Nun will das Landwirtschafts- und Fischereiministerium für Washoku-Köche im Ausland ein System der Meisterränge einführen, Dan genannt - wie im Judo. Künftig soll sich, wer irgendwo in der Welt japanisch kocht, gleichsam vom weißen bis zum schwarzen Gürtel hochkochen können. Den Kochwächtern stoßen vor allem die vielen "Asia"-Restaurants süß-sauer auf, die neben Sushi auch Peking-Ente, vietnamesische Frühlingsrollen und Pad-Thai servieren.

Washoku ist eine einfache, klare Küche, sie würzt wenig und außer mit Wasabi kaum scharf. Sie stellt ihre Zutaten eher dar und kombiniert sie, als sie zu verkochen. Dabei kitzelt sie möglichst viel Eigengeschmack aus ihnen heraus. Sie ist manchmal genial und oft genial einfach.

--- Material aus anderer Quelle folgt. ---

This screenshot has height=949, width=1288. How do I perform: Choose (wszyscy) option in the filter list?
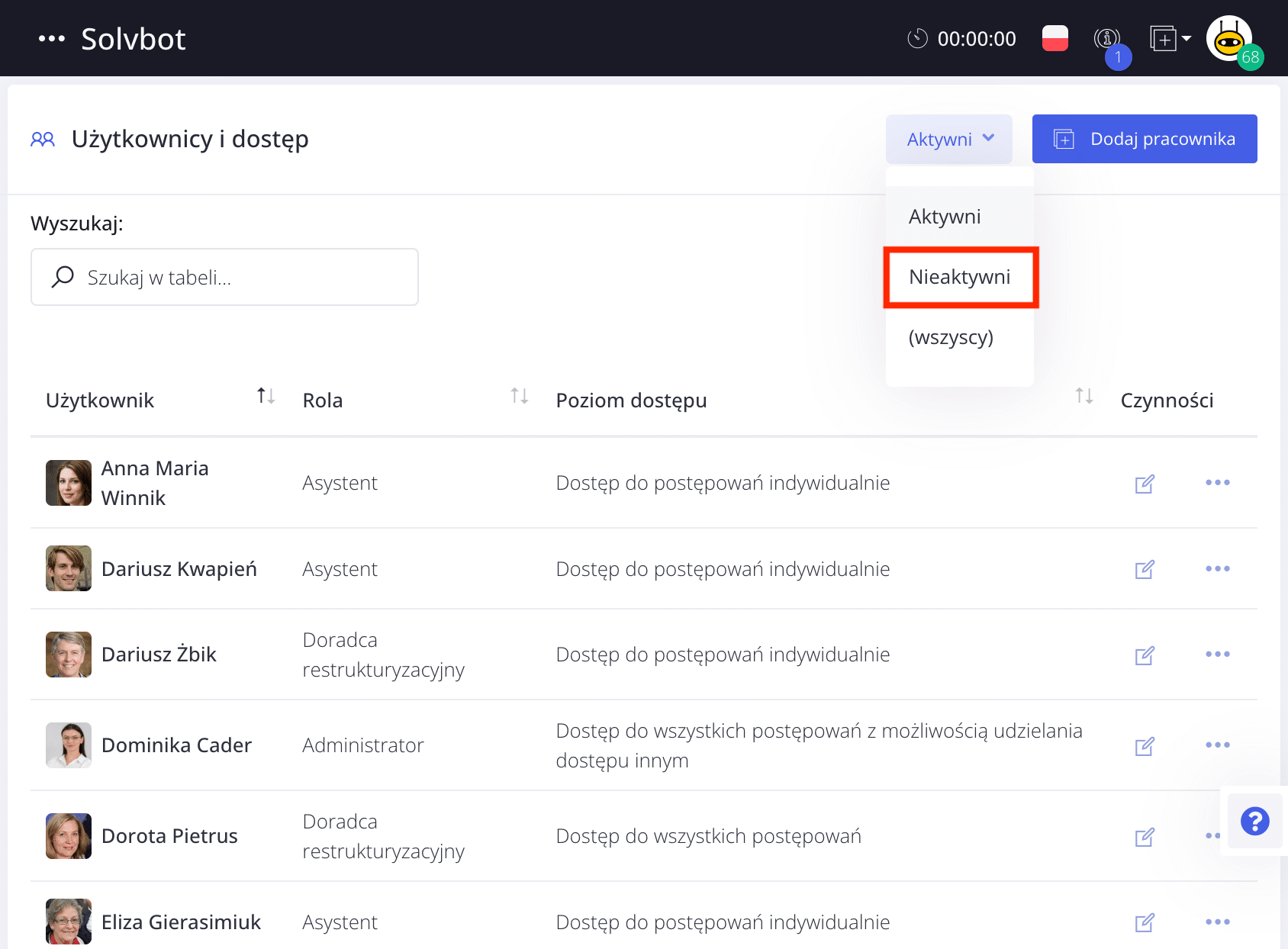tap(951, 338)
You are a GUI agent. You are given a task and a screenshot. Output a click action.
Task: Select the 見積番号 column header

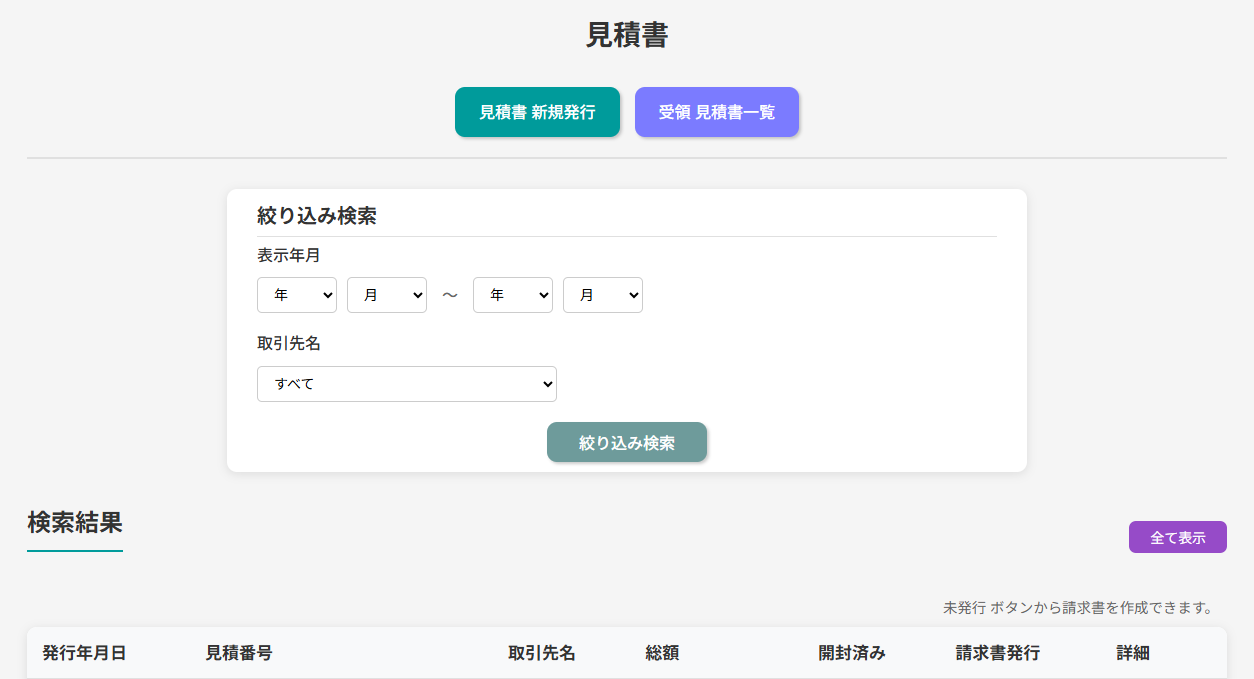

Selbst die Bentos, die Lunchboxen, die Mütter ihren Kindern in die Schule mitgeben, sind kulinarische Gedichte.

Dass ein Koch so lange lernen muss, liegt eher an der Art, wie Japan Leute ausbildet, als an der Schwierigkeit des Handwerks. Ein Meister erklärt nicht, er macht. Der Schüler soll genau nachahmen, was er vormacht. Endlos, oft harsch wird er korrigiert. Fisch wird nur nach einer bestimmten Technik zerlegt. Die Frage nach dem Warum wäre eine Frechheit.

Japan ist eine theatralische Gesellschaft, die Japaner schlüpfen stets in Rollen, von denen sie genau wissen, wie sie gespielt werden müssen. Es gibt nur eine Art, das Messer zu halten oder den Gästen "Irasshaimase" zuzurufen: willkommen. Es ist auch festgelegt, welche Zutaten zueinander passen, und in welcher Jahreszeit sie serviert werden. Mit den Dan-Prüfungen soll sich diese Orthodoxie international durchsetzen. Zudem wollen die Beamten die Hygiene der Kandidaten prüfen. Japans Küche verwendet viele rohe Zutaten. In den letzten Jahren gab es mehrere Todesfälle, weil Kneipen verdorbene rohe Rindsleber serviert hatten.

Fusion-Kreationen werden bei den Dan-Richtern keine Chance haben, obwohl zentrale Washoku-Gerichte Kulturimporte sind. Tempura brachten die Portugiesen im 16. Jahrhundert nach Japan, die Nudeln kamen fast tausend Jahre früher aus China. Inzwischen stehen auch in Tokio "California Rolls" auf dem Menu. Für Sushi-Chefs im Ausland gibt es bereits Diplome aus Japan. Vergeben werden sie vom "Welt-Sushi-Institut", auch eine Erfindung der Politik. Das Ministerium, das nun den Dan einführt, kümmert sich um Regeln der anderen freilich weniger: Es setzte sich über ein Urteil des Internationalen Gerichtshofs hinweg und nahm den Walfang im Südpazifik wieder auf.